Upgrade to 4.4.50-rt62

[kvmfornfv.git] / kernel / drivers / infiniband / ulp / ipoib / ipoib_cm.c
diff --git a/kernel/drivers/infiniband/ulp/ipoib/ipoib_cm.c b/kernel/drivers/infiniband/ulp/ipoib/ipoib_cm.c

index cf32a77..3ba7de5 100644 (file)
--- a/kernel/drivers/infiniband/ulp/ipoib/ipoib_cm.c
+++ b/kernel/drivers/infiniband/ulp/ipoib/ipoib_cm.c
@@ -63,6 +63,8 @@ MODULE_PARM_DESC(cm_data_debug_level,
  #define IPOIB_CM_RX_DELAY       (3 * 256 * HZ)

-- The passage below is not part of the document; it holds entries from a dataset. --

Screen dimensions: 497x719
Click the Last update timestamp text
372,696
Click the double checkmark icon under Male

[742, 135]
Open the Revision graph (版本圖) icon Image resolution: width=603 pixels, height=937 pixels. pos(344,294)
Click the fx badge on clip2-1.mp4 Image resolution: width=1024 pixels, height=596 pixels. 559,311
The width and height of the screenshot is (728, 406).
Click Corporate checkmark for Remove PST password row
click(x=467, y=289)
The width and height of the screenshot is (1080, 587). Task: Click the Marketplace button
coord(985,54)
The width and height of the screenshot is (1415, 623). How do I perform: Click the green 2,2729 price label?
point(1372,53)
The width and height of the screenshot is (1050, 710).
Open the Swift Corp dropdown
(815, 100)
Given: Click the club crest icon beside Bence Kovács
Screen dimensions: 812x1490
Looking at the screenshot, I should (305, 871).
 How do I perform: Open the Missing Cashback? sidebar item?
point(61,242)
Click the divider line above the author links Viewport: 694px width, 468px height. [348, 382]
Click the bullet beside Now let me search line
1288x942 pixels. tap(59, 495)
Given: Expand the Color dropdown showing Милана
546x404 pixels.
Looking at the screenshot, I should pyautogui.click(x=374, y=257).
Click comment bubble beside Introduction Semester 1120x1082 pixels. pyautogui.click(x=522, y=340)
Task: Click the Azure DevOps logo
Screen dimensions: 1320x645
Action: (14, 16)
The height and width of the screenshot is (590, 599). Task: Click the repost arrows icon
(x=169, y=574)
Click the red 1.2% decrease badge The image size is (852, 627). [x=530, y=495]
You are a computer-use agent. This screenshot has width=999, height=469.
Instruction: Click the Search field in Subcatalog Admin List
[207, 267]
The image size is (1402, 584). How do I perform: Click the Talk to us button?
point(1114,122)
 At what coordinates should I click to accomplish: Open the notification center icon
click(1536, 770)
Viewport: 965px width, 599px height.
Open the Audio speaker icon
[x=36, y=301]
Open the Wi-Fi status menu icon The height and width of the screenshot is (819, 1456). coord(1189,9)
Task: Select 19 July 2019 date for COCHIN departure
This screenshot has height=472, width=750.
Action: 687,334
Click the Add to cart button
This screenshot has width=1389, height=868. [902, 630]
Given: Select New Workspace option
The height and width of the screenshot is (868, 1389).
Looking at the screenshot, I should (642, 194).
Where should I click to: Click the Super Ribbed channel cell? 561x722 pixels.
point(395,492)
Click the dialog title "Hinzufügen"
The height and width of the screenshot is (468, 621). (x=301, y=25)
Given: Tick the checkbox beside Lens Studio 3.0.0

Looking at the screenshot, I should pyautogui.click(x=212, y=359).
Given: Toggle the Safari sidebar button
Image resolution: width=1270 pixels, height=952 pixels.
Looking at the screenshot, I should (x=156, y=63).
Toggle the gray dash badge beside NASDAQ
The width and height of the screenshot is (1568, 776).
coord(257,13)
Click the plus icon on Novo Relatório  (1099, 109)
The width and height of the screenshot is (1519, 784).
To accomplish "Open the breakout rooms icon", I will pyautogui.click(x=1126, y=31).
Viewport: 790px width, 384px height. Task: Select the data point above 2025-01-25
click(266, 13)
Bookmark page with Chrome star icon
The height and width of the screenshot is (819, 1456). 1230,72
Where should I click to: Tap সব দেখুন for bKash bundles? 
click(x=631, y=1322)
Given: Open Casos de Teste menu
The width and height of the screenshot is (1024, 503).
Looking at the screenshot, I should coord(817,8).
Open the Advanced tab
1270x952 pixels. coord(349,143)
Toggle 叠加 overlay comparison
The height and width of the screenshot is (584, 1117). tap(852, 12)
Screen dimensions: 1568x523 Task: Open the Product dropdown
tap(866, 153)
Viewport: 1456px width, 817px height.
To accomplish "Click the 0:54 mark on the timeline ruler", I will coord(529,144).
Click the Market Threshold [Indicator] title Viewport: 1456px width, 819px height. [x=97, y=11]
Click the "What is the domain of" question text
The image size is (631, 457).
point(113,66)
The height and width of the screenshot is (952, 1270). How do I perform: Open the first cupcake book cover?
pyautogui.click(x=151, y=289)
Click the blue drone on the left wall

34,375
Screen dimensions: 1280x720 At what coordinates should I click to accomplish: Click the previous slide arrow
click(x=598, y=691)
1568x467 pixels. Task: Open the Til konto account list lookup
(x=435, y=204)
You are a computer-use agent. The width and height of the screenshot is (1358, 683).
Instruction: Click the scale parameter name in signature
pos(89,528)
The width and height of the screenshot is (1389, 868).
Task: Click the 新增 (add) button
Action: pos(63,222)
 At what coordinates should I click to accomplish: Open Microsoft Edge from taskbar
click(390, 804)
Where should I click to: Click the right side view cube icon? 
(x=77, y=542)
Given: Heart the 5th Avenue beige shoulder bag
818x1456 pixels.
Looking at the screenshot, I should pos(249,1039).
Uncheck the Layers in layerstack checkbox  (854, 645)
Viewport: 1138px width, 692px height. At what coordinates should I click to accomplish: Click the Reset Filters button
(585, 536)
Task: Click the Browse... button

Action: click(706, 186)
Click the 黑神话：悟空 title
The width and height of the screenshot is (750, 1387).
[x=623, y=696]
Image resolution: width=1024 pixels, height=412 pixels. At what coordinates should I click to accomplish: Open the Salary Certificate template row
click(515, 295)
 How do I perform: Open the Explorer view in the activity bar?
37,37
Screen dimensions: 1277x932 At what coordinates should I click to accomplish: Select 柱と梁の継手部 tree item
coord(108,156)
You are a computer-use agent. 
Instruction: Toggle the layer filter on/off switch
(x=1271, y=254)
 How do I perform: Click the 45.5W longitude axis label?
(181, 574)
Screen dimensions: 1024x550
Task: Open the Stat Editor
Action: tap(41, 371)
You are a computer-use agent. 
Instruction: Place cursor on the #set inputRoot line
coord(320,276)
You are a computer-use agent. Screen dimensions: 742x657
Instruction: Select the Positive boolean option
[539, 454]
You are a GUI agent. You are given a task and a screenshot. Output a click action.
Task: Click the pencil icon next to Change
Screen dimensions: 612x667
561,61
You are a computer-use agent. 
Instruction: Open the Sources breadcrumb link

  #define IPOIB_CM_RX_UPDATE_MASK (0x3)
  
+#define IPOIB_CM_RX_RESERVE     (ALIGN(IPOIB_HARD_LEN, 16) - IPOIB_ENCAP_LEN)
+
  static struct ib_qp_attr ipoib_cm_err_attr = {
         .qp_state = IB_QPS_ERR
  };
@@ -147,15 +149,15 @@ static struct sk_buff *ipoib_cm_alloc_rx_skb(struct net_device *dev,
         struct sk_buff *skb;
         int i;
  
-       skb = dev_alloc_skb(IPOIB_CM_HEAD_SIZE + 12);
+       skb = dev_alloc_skb(ALIGN(IPOIB_CM_HEAD_SIZE + IPOIB_PSEUDO_LEN, 16));
         if (unlikely(!skb))
                 return NULL;
  
         /*
-        * IPoIB adds a 4 byte header. So we need 12 more bytes to align the
+        * IPoIB adds a IPOIB_ENCAP_LEN byte header, this will align the
          * IP header to a multiple of 16.
          */
-       skb_reserve(skb, 12);
+       skb_reserve(skb, IPOIB_CM_RX_RESERVE);
  
         mapping[0] = ib_dma_map_single(priv->ca, skb->data, IPOIB_CM_HEAD_SIZE,
                                        DMA_FROM_DEVICE);
@@ -332,7 +334,7 @@ static void ipoib_cm_init_rx_wr(struct net_device *dev,
         int i;
  
         for (i = 0; i < priv->cm.num_frags; ++i)
-               sge[i].lkey = priv->mr->lkey;
+               sge[i].lkey = priv->pd->local_dma_lkey;
  
         sge[0].length = IPOIB_CM_HEAD_SIZE;
         for (i = 1; i < priv->cm.num_frags; ++i)
@@ -624,9 +626,9 @@ void ipoib_cm_handle_rx_wc(struct net_device *dev, struct ib_wc *wc)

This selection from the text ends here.